Quelle bugie che ci coinvolgono tutti. Anche quella del perdono
L'omicida di Giulia Tramontano mente su tutto, ma la sua vita è sacra. Il diritto lo preserva dalla pena di morte, ma anche questa è una menzogna
Un castello di bugie con le fondamenta di sabbia. L’omicidio di Giulia Tramontano da parte del convivente Alessandro Impagnatiello assume ogni giorno che passa contorni sempre più orrendi e disgustosi. Orrendi già per il fatto in sé (la vita umana è sacra), amplificati da quella mancanza di pietà da parte dell’omicida, disgustosi per il cumulo di menzogne sparse a chiunque.
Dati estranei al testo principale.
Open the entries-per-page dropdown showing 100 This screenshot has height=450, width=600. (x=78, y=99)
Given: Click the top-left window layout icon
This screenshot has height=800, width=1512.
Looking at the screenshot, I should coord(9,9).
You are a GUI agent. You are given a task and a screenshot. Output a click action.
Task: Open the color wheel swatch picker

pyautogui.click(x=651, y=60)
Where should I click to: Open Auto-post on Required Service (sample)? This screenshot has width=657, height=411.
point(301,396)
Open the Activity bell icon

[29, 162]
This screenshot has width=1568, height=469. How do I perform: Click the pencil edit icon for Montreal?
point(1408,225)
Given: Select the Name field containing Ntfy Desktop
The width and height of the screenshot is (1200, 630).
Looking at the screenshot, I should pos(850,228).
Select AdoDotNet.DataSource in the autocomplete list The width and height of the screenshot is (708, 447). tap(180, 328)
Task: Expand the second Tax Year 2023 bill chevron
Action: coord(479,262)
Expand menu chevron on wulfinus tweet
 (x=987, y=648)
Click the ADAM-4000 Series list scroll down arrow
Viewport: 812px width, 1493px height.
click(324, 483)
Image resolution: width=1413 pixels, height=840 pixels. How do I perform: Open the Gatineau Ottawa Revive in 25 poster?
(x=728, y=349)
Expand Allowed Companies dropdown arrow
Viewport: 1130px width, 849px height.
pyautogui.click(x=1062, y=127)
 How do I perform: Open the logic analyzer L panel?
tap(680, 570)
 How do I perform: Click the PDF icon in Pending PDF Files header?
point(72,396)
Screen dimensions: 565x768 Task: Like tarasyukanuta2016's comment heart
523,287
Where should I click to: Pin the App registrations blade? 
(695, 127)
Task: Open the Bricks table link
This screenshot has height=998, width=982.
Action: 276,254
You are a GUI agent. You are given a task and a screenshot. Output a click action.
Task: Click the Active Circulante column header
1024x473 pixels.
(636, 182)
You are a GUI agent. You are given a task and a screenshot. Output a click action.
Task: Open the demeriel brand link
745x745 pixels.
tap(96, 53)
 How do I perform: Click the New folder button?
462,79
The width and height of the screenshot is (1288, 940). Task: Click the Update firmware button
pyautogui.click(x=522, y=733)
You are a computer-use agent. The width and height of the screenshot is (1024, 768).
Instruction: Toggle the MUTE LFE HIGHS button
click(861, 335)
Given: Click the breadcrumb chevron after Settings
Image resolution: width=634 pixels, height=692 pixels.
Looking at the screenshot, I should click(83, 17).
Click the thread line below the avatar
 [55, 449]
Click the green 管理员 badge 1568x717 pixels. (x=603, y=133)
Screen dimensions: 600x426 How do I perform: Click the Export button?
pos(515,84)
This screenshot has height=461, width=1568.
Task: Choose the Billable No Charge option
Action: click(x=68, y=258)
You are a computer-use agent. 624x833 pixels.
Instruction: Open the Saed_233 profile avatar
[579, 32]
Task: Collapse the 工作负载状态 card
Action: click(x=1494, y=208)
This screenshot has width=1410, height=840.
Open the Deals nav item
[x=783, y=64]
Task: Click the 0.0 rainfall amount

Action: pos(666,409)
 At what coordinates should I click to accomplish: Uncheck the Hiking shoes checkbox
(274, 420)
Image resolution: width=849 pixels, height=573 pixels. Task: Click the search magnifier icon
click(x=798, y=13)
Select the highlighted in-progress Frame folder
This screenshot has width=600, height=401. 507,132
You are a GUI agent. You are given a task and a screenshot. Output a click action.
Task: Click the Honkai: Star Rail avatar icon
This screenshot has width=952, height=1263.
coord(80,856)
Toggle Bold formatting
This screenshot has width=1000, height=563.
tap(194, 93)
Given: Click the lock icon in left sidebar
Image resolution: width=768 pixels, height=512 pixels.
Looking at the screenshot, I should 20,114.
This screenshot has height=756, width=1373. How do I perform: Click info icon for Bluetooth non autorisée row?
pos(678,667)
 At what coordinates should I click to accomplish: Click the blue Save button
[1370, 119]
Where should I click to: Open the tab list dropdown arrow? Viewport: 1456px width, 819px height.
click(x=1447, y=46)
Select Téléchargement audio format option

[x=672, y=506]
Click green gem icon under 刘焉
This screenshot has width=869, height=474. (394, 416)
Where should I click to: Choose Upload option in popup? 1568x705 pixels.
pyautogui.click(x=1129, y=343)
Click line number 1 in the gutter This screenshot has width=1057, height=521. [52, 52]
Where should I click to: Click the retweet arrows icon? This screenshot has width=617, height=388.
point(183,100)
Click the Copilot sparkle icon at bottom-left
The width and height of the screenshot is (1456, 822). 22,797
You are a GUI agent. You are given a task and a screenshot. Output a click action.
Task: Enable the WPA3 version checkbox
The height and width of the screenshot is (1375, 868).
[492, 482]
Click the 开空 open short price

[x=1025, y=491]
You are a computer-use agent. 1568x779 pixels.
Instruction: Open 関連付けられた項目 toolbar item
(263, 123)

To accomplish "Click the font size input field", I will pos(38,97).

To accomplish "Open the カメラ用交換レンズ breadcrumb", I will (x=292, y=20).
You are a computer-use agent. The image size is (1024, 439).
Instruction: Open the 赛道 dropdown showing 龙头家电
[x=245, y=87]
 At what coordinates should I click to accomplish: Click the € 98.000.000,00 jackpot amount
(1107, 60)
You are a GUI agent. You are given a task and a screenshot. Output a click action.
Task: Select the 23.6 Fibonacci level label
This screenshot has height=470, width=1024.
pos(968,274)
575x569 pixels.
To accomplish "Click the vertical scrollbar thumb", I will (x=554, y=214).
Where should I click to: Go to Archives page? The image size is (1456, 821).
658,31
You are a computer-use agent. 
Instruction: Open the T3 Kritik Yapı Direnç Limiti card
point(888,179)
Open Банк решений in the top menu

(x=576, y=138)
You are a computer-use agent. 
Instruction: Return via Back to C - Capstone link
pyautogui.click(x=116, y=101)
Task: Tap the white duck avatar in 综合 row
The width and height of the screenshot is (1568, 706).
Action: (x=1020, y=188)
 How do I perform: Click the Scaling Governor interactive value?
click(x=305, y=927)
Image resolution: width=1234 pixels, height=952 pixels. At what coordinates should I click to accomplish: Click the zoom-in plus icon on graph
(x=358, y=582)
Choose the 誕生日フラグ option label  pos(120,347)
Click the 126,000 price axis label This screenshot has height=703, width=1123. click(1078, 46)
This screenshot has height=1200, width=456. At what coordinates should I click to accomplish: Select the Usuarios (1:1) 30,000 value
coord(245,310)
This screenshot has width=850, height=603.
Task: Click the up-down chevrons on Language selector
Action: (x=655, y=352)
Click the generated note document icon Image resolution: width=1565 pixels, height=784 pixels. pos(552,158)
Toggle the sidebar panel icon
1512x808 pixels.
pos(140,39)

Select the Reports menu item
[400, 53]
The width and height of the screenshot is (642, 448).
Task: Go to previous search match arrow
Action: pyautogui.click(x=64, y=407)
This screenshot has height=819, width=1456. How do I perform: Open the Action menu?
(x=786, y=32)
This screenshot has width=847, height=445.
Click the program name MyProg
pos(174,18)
Ed è questo che risalta in questa storia al di là del macabro epilogo e di una premeditazione che risulta sempre più concreta col trascorrere del tempo. Così, dall’esame autoptico è emerso che alla povera Giulia sono state sferrate 37 coltellate, quando nella sua confessione l’omicida aveva specificato di aver inferto pochi colpi e soprattutto successivi al maldestro tentativo di lei di auto infliggersi delle coltellate. Un castello di menzogne continuo, reazione istintiva per sfuggire alle sue responsabilità, ma negando addirittura quello che sarebbe risultato già evidente a una prima analisi a occhio nudo. Una vita votata alla bugia, quella di Alessandro Impagnatiello, che va oltre il profilo del narcisista manipolatore. Qualcuno azzarda la pena di morte per il barman assassino, tirando fuori la possibilità di un referendum per trasformare in legge la reazione umana. Eppure il senso di civiltà dell’Occidente acquisito da secoli di dibattito dovrebbe respingerne il solo pensiero. Anche mentendo a se stesso, soffocandone la reazione più istintiva, perché diventa difficile soffocare il sentimento di vendetta coltivando con grande difficoltà quello del perdono e dell'amore, che restano i veri motori della vita.